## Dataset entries
+---+

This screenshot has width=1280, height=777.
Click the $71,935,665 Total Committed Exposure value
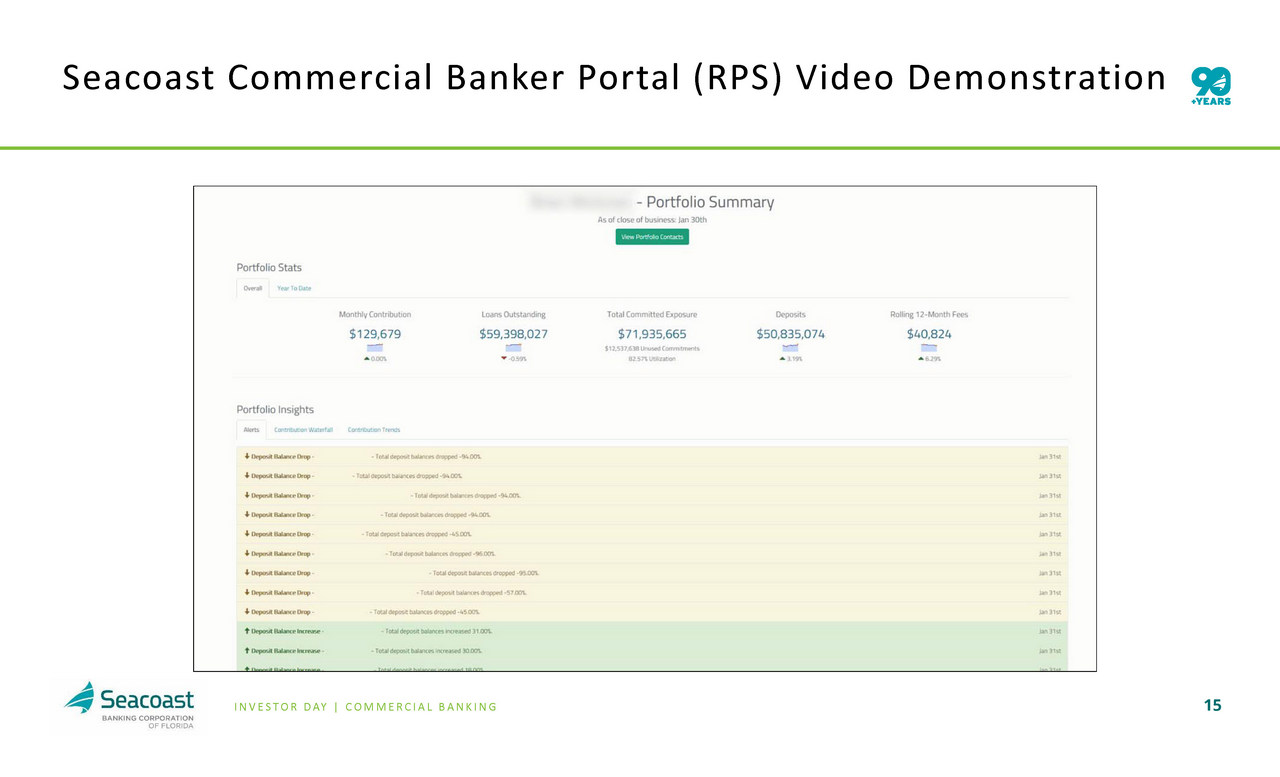click(x=652, y=334)
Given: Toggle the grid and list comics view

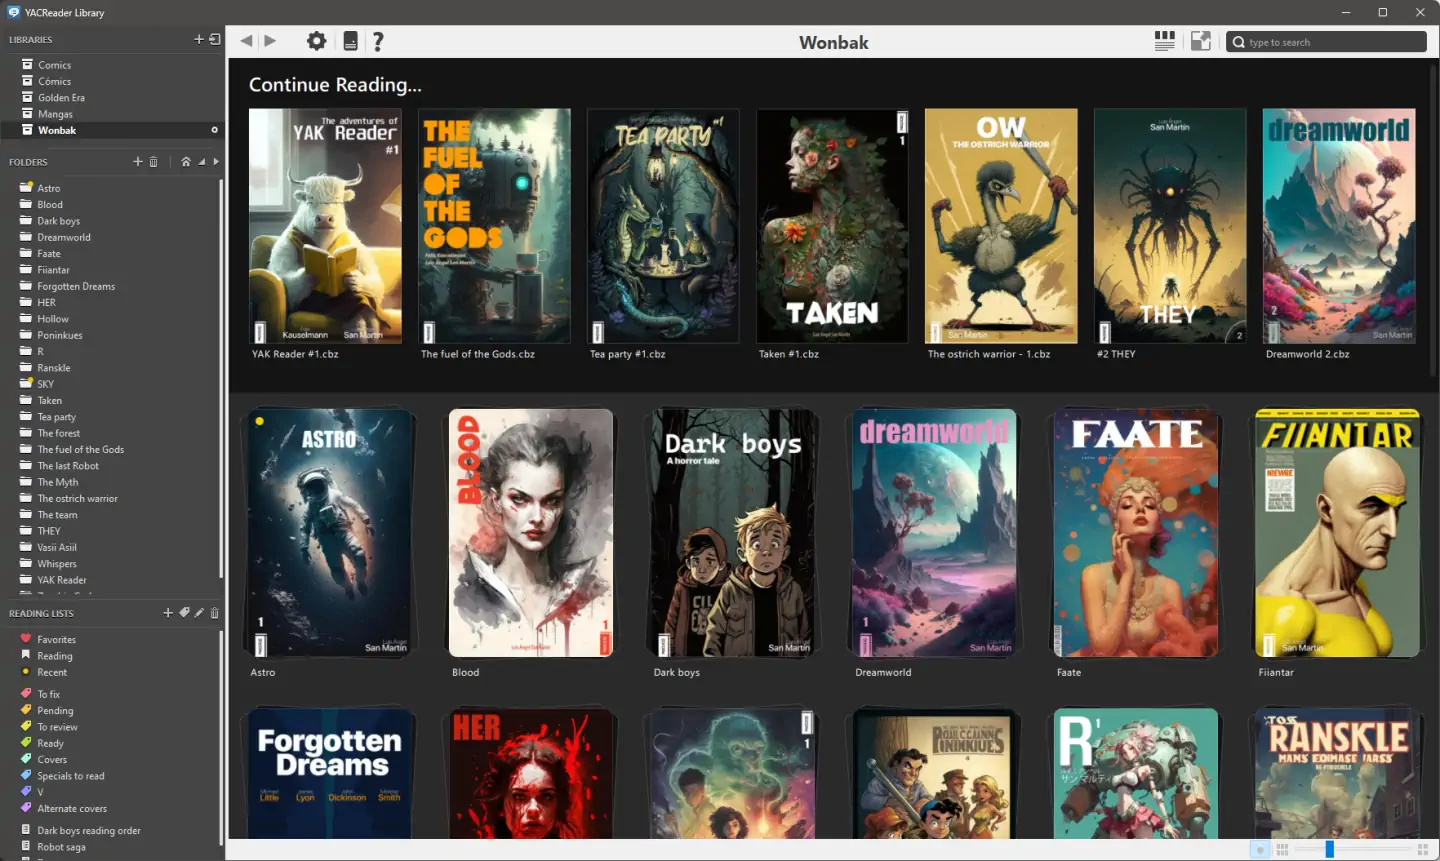Looking at the screenshot, I should coord(1164,41).
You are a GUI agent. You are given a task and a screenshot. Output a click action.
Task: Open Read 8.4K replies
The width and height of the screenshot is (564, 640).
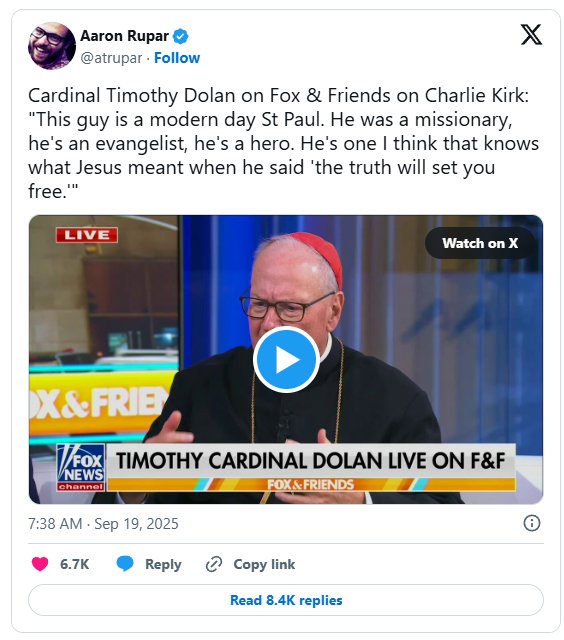tap(286, 600)
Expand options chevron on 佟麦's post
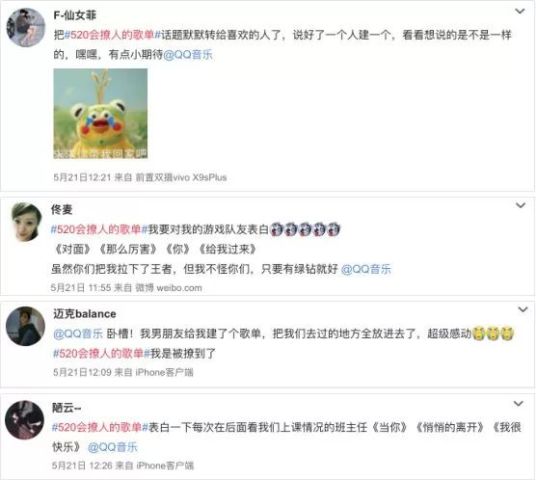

+---+

Return exactly the line containing "Click the $71,935,665" and every line after it, up to and including the final line of the entries above. Pictures stay out.

Click the $71,935,665 Total Committed Exposure value
click(x=652, y=334)
Given: Toggle the grid and list comics view

Looking at the screenshot, I should coord(1164,41).
You are a GUI agent. You are given a task and a screenshot. Output a click action.
Task: Open Read 8.4K replies
The width and height of the screenshot is (564, 640).
tap(286, 600)
Expand options chevron on 佟麦's post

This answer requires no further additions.